Cisco ASA的FirePower Service服务概念最近获取了大量数据安全收益。由Cisco与Sourcefire开发，它结合了Cisco ASA系列防火墙与入侵检测系统Snort的粒度。因此，尽管入侵监测管理和网络管理目前还是分开的科目，但两者啮合指日可待。

基于文件的IT安全

一般情况下，基于文件的安全控制都非常精细。大多数操作系统中，管理员可以把复杂的策略限制部署到单个文件或整个文件目录。例如，Linux管理员可以使用命令chmod 640 test.txt 来赋予特定权限。chmod命令的功能是修改某个特定文件的权限。 6表示文件的拥有者具有读取和写入权限，4表示该文件所属的组具有读取权限，而其他用户都没有访问该文件的权限。

这个例子只是基于文件的安全策略非常小的一点，IT团队需要考虑采取其他措施，如文件加密和基于主机的安全产品，包括Microsoft Security Essentials。

结合两者使用

结合基于网络和文件的安全控制策略是常见的定义数据安全最佳实践，特别是最近几年前普及的深度防御范式。

当网络、安全和其他专家协作，安全能获得最大的利益。以Windows管理员为例，他们经常需要基于用户特定角色允许或拒绝特定的文件类型。管理员可能需要禁止终端用户工作站上运行可执行程序。企业通过这种方式获得基于文件的安全控制。
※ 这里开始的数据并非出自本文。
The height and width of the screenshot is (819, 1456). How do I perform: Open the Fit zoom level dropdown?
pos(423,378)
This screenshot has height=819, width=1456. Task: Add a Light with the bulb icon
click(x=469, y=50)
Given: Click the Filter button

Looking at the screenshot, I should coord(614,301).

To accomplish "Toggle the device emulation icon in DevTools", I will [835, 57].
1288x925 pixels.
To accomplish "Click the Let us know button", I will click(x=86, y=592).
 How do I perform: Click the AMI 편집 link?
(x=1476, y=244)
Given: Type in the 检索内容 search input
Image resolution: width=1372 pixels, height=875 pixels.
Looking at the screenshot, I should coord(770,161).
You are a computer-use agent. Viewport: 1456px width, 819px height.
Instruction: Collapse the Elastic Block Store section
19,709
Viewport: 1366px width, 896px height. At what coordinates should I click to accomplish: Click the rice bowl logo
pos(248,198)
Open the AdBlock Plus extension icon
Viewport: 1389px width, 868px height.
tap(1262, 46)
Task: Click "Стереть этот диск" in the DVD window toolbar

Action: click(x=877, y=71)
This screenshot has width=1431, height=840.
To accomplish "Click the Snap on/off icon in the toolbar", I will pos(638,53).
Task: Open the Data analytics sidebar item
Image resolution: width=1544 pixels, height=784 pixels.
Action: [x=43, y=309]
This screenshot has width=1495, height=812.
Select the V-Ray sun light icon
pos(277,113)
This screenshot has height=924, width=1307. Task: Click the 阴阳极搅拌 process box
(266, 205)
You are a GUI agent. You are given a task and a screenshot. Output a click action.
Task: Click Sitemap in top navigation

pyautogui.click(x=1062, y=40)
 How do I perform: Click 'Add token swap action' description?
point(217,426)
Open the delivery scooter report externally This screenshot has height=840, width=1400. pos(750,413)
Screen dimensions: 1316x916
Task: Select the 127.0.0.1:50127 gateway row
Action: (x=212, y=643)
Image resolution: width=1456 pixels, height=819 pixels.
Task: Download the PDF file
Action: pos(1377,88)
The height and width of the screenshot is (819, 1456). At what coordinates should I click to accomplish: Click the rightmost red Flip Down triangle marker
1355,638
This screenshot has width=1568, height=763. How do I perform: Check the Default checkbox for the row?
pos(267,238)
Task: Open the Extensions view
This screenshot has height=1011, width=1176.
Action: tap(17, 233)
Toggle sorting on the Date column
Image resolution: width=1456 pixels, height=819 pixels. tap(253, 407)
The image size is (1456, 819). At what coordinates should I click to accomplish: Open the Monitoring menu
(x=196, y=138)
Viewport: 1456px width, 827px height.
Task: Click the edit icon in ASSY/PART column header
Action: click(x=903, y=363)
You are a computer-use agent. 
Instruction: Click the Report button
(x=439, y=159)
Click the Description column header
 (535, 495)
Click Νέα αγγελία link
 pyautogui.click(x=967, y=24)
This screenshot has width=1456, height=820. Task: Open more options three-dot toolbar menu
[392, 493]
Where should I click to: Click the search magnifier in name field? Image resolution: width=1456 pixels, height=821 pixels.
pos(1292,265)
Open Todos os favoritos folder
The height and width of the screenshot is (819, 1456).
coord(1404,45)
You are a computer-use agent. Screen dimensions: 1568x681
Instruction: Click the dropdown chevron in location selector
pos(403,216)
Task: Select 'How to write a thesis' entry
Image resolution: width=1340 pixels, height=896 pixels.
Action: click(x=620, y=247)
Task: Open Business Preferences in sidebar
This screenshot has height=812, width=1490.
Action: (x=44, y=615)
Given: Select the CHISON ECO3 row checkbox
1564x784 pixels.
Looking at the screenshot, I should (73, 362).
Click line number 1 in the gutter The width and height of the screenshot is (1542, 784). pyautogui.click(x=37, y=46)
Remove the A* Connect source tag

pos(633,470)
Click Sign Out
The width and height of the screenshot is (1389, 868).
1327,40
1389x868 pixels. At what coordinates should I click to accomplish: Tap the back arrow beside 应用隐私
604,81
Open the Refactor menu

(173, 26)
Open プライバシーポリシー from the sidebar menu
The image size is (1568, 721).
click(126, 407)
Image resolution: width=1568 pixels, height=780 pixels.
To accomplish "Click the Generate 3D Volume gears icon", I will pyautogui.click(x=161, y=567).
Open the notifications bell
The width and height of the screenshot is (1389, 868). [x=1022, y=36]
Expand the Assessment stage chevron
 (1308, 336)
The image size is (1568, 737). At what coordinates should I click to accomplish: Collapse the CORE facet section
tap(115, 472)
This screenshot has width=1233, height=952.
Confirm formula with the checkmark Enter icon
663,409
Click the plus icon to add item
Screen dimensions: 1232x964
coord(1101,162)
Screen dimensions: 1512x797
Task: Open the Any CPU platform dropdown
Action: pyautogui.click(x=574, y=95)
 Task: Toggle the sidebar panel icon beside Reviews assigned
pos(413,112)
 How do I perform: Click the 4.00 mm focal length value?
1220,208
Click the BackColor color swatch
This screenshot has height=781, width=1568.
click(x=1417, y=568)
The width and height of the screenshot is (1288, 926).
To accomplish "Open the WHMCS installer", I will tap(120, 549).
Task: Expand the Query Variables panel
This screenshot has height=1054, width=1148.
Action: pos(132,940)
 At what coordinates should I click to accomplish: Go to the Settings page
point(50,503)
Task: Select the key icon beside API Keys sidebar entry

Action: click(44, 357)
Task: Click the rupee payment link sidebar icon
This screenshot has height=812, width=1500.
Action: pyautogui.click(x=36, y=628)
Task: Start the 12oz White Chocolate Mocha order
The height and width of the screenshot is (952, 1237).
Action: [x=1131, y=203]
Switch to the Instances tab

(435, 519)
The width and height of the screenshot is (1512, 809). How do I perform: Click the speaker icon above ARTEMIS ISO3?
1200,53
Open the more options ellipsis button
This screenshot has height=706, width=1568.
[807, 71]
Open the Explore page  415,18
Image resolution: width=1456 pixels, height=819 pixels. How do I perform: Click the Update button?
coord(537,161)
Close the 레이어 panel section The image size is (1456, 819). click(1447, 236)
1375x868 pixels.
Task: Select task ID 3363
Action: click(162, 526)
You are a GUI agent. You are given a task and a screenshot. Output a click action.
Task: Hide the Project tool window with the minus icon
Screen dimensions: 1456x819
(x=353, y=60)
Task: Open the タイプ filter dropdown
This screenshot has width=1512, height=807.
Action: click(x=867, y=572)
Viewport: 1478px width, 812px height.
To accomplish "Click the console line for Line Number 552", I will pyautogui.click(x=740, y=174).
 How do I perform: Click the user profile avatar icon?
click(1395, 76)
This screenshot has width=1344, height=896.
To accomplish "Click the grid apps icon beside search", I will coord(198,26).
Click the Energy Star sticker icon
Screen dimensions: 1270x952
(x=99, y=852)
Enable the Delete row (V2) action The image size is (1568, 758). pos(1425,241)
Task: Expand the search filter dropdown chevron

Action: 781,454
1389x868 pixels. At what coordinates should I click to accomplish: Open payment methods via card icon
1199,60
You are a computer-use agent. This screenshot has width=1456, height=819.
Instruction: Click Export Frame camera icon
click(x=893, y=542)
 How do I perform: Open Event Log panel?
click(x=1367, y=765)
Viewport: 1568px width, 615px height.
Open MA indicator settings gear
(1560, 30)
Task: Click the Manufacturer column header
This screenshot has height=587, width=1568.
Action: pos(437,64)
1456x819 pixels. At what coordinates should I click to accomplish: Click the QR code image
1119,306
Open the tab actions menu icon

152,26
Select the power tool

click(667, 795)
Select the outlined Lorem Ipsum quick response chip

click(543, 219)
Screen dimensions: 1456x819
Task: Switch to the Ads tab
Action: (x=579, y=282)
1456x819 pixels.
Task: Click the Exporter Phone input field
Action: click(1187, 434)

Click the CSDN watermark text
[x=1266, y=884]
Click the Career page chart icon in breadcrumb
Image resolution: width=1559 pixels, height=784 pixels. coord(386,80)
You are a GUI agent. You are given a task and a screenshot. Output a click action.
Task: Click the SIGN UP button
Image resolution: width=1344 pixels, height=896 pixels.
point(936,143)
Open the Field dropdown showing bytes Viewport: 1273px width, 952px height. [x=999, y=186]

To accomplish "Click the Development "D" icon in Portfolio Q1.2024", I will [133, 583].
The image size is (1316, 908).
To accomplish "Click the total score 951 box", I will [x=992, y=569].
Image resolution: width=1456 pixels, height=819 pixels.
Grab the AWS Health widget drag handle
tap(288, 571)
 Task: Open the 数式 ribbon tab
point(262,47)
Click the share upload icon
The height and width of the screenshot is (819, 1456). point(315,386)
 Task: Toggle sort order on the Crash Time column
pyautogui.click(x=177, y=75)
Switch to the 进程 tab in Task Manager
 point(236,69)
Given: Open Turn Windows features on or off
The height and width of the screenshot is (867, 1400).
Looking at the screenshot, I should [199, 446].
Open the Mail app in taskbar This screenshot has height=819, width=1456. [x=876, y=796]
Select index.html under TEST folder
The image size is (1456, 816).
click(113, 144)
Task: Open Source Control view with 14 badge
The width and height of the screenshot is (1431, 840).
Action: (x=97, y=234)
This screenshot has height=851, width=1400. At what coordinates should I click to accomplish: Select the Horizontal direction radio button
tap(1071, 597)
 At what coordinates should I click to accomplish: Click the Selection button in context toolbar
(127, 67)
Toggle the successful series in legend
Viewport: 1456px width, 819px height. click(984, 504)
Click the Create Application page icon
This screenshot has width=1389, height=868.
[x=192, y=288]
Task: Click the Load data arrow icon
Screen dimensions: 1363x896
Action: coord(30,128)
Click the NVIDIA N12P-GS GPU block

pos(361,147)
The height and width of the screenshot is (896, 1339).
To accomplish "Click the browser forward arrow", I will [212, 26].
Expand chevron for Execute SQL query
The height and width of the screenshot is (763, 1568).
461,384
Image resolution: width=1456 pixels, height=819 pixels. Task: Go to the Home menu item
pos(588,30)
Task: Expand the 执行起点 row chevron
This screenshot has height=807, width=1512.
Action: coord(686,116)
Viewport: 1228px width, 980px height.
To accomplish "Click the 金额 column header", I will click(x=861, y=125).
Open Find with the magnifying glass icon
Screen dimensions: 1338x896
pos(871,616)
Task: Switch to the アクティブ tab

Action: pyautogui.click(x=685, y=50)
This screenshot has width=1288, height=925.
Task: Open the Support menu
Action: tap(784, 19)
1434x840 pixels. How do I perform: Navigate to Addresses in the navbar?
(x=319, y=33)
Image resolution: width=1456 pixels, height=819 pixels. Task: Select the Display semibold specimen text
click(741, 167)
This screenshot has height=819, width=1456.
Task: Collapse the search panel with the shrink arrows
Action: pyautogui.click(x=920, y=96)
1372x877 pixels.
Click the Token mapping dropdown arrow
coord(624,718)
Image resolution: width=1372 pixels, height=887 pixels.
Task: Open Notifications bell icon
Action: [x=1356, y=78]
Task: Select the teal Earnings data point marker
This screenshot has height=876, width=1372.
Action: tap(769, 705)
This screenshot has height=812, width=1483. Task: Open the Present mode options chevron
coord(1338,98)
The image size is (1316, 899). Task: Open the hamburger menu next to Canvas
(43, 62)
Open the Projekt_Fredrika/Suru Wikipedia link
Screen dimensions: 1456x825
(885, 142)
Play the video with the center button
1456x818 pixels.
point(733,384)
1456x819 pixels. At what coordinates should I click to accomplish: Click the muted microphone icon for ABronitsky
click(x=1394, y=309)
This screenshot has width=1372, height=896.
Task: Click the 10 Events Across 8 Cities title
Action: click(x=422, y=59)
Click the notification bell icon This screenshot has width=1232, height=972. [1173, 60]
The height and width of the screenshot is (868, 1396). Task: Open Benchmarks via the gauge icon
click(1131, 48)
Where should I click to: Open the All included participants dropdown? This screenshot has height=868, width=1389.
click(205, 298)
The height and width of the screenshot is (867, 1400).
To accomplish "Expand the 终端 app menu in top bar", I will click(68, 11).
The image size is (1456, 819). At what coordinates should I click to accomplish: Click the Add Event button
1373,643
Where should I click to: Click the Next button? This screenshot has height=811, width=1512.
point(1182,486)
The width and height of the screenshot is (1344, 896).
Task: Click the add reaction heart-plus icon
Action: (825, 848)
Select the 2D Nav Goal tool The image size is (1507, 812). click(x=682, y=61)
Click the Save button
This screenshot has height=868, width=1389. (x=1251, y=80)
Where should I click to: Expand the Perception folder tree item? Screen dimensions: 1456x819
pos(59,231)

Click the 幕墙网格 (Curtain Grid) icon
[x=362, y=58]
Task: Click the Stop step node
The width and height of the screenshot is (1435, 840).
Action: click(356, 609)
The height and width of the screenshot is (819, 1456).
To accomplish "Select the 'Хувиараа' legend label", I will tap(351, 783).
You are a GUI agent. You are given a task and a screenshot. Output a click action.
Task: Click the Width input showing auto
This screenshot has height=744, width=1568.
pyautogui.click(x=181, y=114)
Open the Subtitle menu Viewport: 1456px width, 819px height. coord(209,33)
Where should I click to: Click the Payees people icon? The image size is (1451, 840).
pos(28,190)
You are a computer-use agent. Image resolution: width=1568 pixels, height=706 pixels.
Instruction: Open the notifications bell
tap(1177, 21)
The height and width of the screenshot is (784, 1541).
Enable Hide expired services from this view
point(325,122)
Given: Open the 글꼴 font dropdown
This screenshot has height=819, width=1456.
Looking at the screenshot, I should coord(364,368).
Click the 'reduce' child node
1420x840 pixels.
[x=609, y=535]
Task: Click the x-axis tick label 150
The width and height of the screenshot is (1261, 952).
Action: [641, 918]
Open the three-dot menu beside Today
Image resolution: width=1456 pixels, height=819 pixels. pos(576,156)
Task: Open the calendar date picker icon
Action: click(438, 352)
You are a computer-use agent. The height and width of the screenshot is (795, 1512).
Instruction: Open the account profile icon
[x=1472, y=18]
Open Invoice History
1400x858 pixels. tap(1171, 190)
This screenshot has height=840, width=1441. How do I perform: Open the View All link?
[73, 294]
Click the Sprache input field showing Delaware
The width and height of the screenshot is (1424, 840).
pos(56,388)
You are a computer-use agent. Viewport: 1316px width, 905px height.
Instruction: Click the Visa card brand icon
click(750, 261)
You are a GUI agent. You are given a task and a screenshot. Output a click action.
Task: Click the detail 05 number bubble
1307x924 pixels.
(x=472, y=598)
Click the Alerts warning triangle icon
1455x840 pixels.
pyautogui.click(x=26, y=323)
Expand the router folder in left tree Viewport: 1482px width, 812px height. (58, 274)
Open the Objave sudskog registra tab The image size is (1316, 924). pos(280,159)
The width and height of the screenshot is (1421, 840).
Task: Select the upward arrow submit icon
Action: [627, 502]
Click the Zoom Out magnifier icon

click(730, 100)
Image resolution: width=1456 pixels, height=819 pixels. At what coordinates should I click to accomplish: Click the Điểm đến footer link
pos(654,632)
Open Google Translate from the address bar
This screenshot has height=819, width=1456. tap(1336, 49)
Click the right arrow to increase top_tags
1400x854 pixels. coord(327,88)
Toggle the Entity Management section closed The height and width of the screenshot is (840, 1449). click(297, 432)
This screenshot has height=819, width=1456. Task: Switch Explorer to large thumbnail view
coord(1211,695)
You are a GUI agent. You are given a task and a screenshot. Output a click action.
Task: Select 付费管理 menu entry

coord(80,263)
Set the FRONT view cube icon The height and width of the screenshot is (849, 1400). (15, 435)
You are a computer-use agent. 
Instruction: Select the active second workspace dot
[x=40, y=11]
网络管理员同样可以拒绝特定的可执行文件通过防火墙，基于网络的安全控制结合基于文件的安全控制是多层次IT安全的基础。

互联网遭受破坏时，第一个问题是：入侵发生时，是否有正确执行数据安全最佳实践？网络安全涉及到网络以及安全管理员的切身利益，他们不但需要承担自己的职责，更应该在该领域互相合作。这也包括在出问题之前，任何IT基础设施安全控制的微小细节。